With the words I turned and ran up the steps to my apartment house. However, I didn’t take the elevator. I skipped out of the back door and into my garage. There I opened the outer door, started the motor on my speedster, and got the engine nicely warmed up, then I went back into the apartment house, along the corridor and out the front door again.

“I thought I had a bottle of whiskey left,” I apologized, “and I was going to give it to you; but the janitor evidently found my hiding-place. It’s gone.”

She nodded, her eyes fixed on the road ahead, and slipped in the clutch and purred away, without even a good night. Was she hypnotized, this girl with the mole?

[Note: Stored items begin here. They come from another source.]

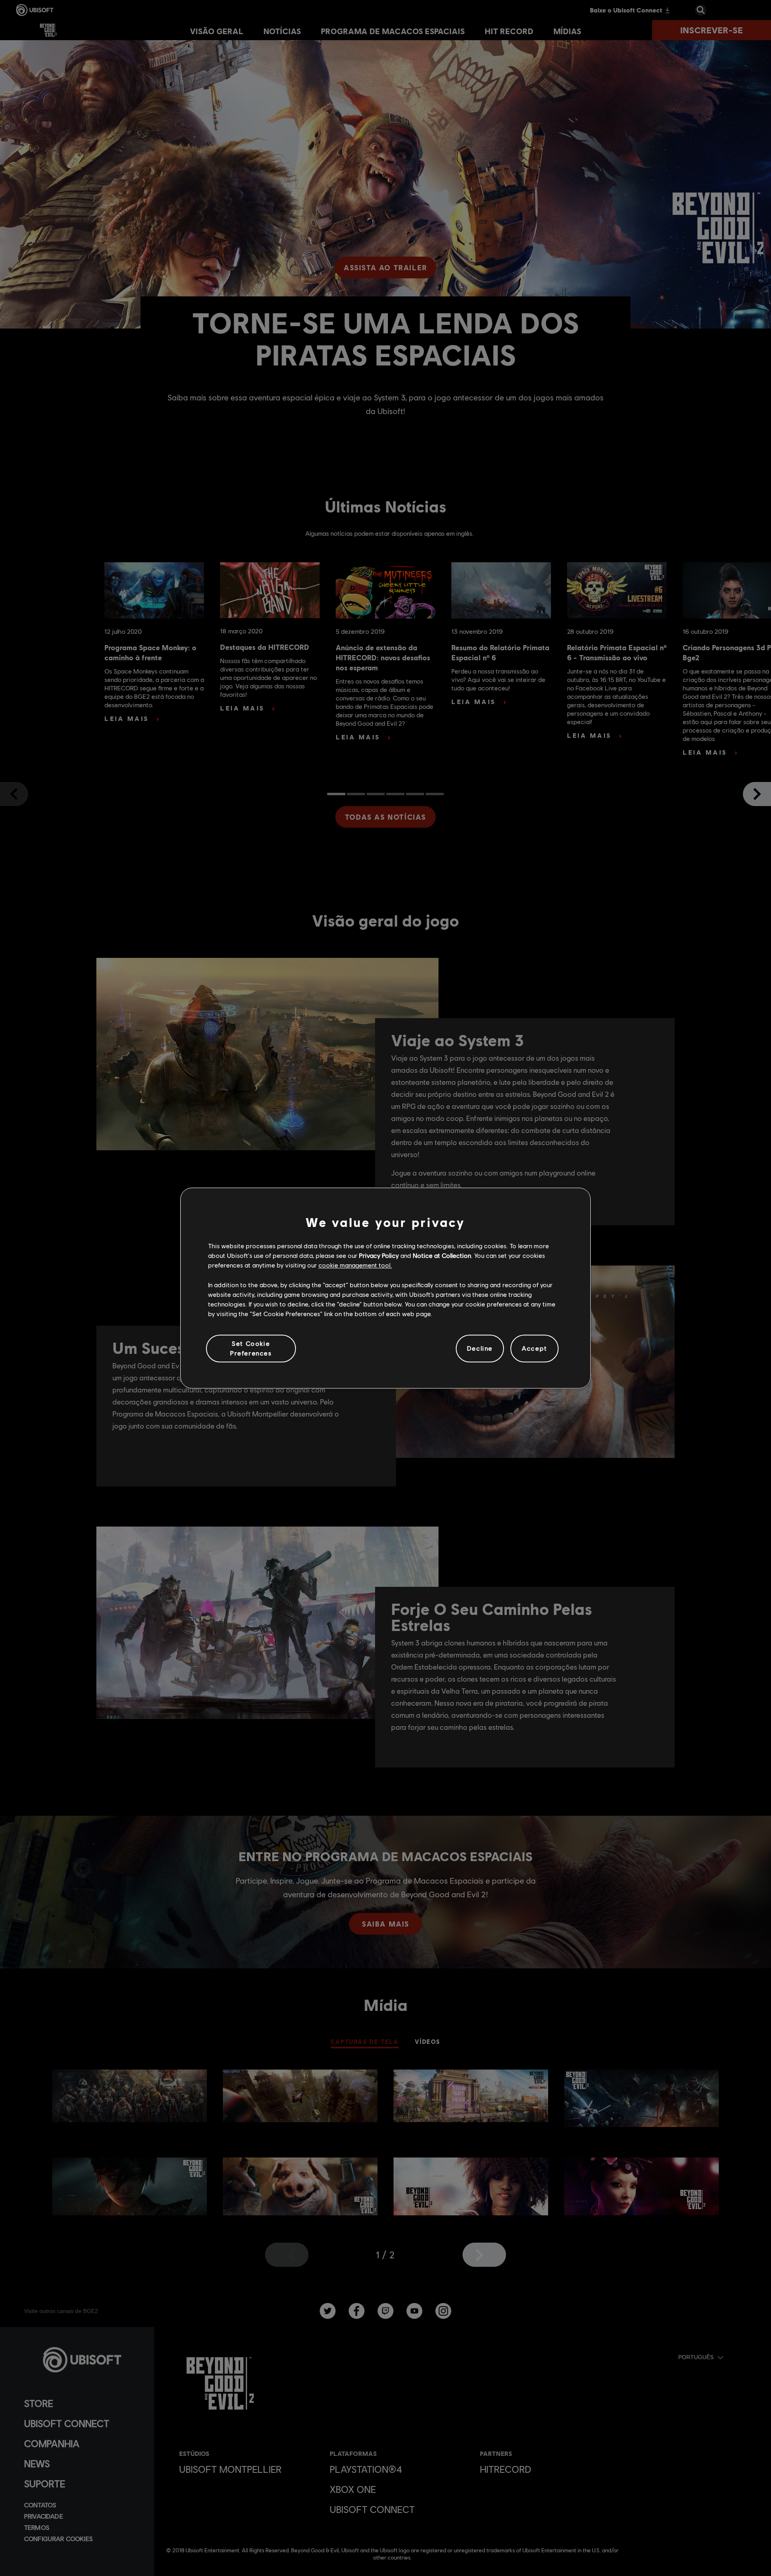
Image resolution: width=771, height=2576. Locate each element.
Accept (534, 1348)
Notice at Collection (442, 1255)
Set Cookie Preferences (251, 1348)
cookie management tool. (355, 1265)
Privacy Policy (379, 1255)
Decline (480, 1348)
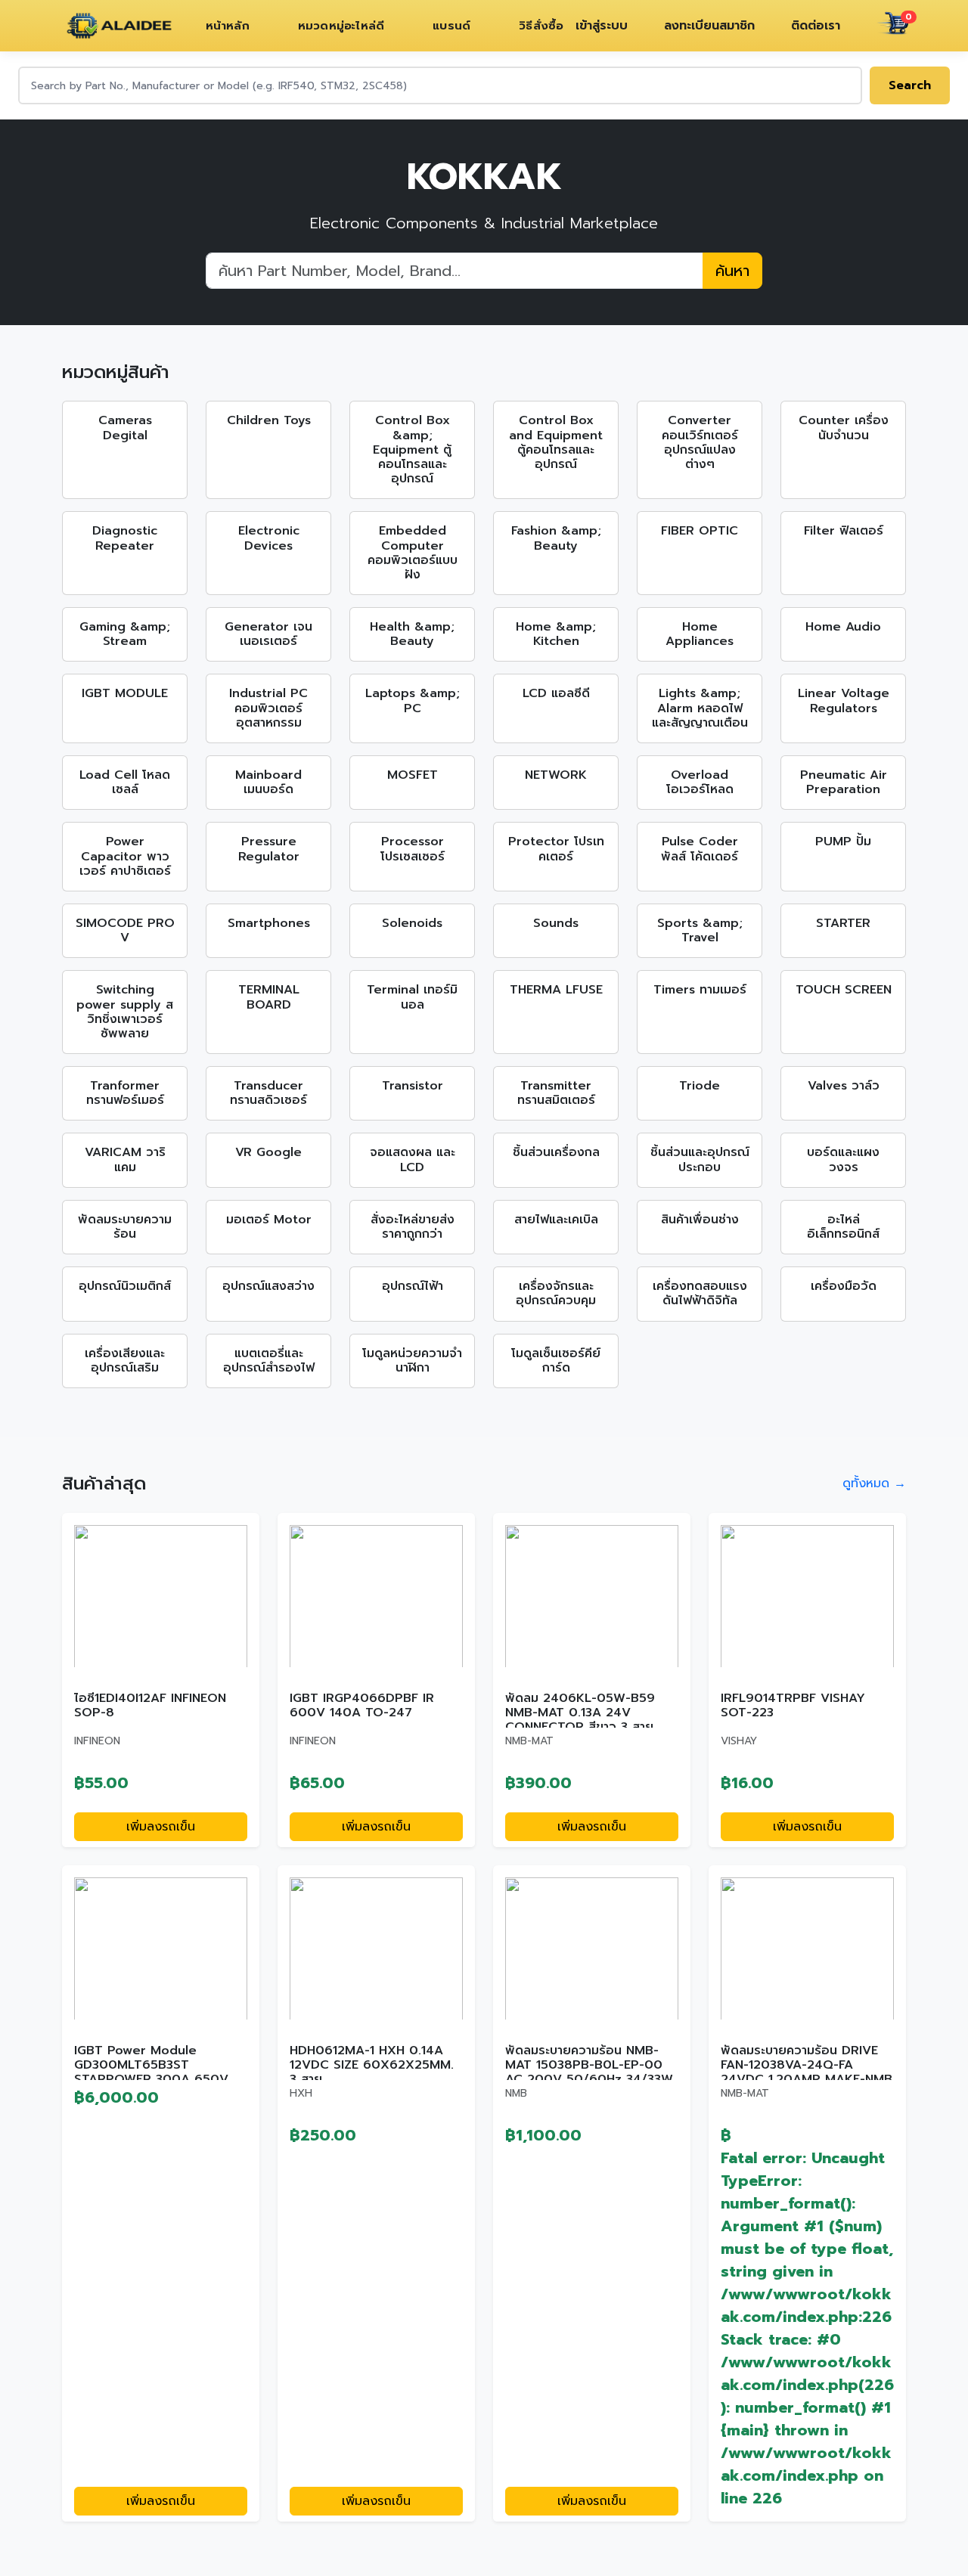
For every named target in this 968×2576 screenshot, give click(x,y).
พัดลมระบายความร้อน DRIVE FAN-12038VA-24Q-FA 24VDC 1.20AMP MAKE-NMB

Those icy, blue-gray eyes gleaming from the half-darkness of that room in a Chinatown dive seemed to have changed her. However, I was not finished with the problem, not as yet. I had promised to open a safe. That far and that far only was I committed. I wasn’t even committed that far if they were double-crossing me.

I sprinted down the driveway, into my machine, and swung down the boulevard scarcely more than two blocks behind the girl’s car. I cut down the lead as quickly as I felt it was safe to do so, and followed the other machine. The girl drove as I might have expected, steadily, mechanically, looking neither to the right nor the left.